Она принесла ему папиросы, нагнулась, зажигая спичку, даже подвинула скамеечку под ноги, – тоже очень естественно. Слушала все, что он говорил – и, если полувозражала, то так, что мистер Стид ей тотчас же ласково уступал.
Она была очень мила, но Шадров смотрел на нее с изумлением, – слишком иной она ему казалась; он точно видел ее в первый раз. Все в ней было другое: движения, фигура, более согнутая, выражение лица и глаз, даже волосы лежали иначе. По-французски она говорила, пожалуй, лучше, чем по-русски, и Шадров не узнавал ни ее фраз, ни даже ее голоса. Совсем не казалось, что она притворяется; она была естественна, только Шадров ее такой не знал и никогда о ней, как о такой, не думал.
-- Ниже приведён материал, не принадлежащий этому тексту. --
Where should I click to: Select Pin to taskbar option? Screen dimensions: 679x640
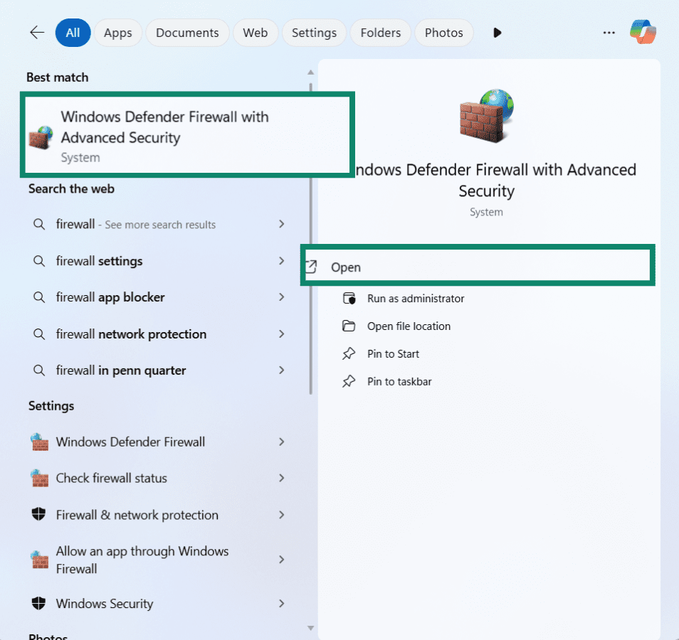pyautogui.click(x=399, y=382)
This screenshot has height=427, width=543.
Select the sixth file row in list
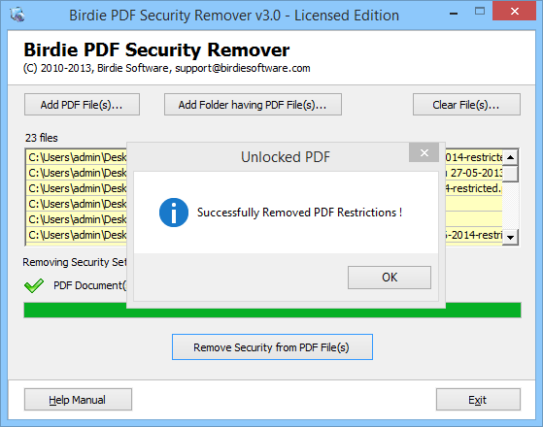(264, 235)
Мало-помалу, под ровный голос мистера Стида, ему стало казаться, что он был в кошмаре и теперь начинает немного приходить в себя. Что за нелепость вся эта история, что за нелепое положение его здесь, в этой комфортабельной комнате отеля, перед высокодобродетельным английским пастором и его благодарной и кроткой женой? Что за нелепые, детски-романтические мысли его терзали сколько времени?
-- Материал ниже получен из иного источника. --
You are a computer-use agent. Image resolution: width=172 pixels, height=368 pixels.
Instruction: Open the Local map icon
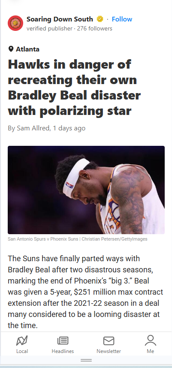[22, 341]
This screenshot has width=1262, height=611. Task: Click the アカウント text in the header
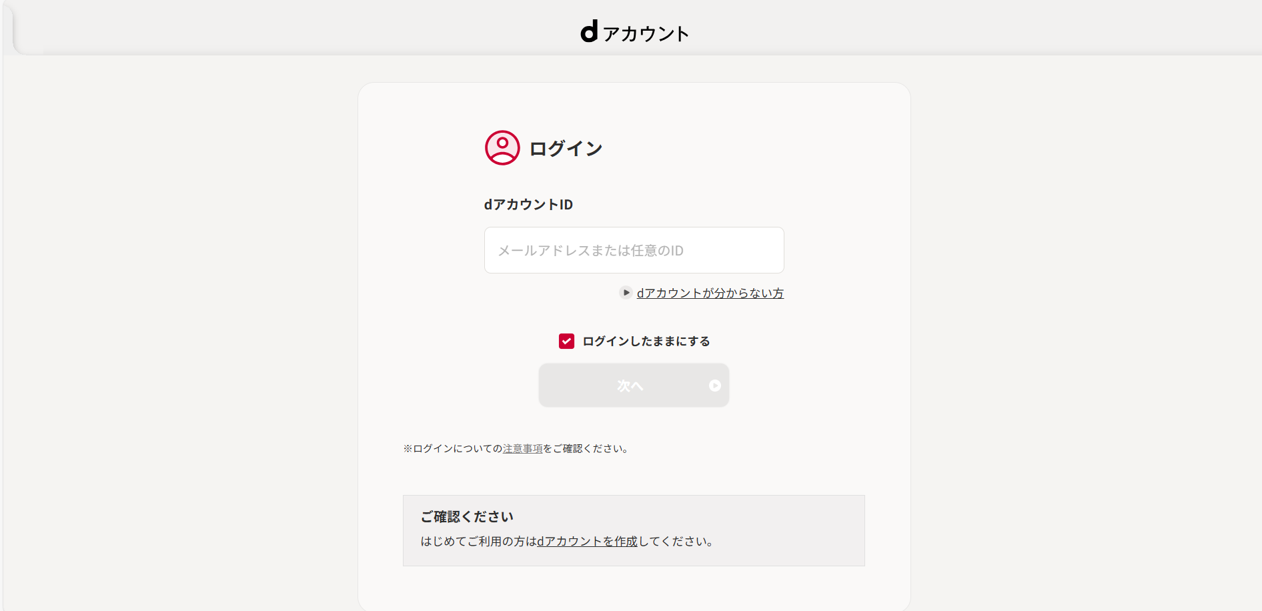(x=646, y=34)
Ему стало стыдно и мучительно, как сконфузившемуся гимназисту. Что за бред! Он почувствовал, что краснеет, но овладел собою и равнодушно посмотрел на мистера Стида. Лицо его было спокойно-ласково, но Шадрову почудилась промелькнувшая, тайная усмешка на красивых губах, точно он читал мысли Шадрова и был ими доволен. Он был благоразумен, разумен и – прав.
Но, может быть, Дмитрию Васильевичу это только показалось.
Маргарет вышла из комнаты. Мистер Стид замолчал на мгновенье, потом произнес голосом, еще более ласковым:
– Вы недовольны, дорогой друг, что многое устроилось не так, как вы желали? Поверьте, я более, чем кто-нибудь другой, могу понять ваше желание всецело посвятить жизнь и заботы существу, которое вам дорого. Но если оно вам дорого, – подумайте, забывая себя, и об его благе; поймите и меня, – я не меньше вас люблю этого ребенка. Как мог я отпустить ее одну, в чуждую ей, суровую страну, не будучи уверен, что ее здесь ожидает – в смысле жизни и удобств, к которым она привыкла? Здоровье ее хрупко. И без того я уверен, что она здесь заболеет. Она привыкла к моим заботам и ценит мою отеческую любовь; она знает, что я был бы несчастен, если бы не имел возможности продолжать заботиться о ней и хранить ее жизнь, здоровье, душу и спокойствие, как делал до сих пор. Я не стесняю ее… чувств к вам. Но я не хочу верить, чтобы вы, обсудив здраво положение вещей, стали стеснять ее чувства ко мне, – такие естественные, стали бы стеснять мои проявления к ней преданности, – такие понятные, и клонящиеся только к ее благу и здоровью.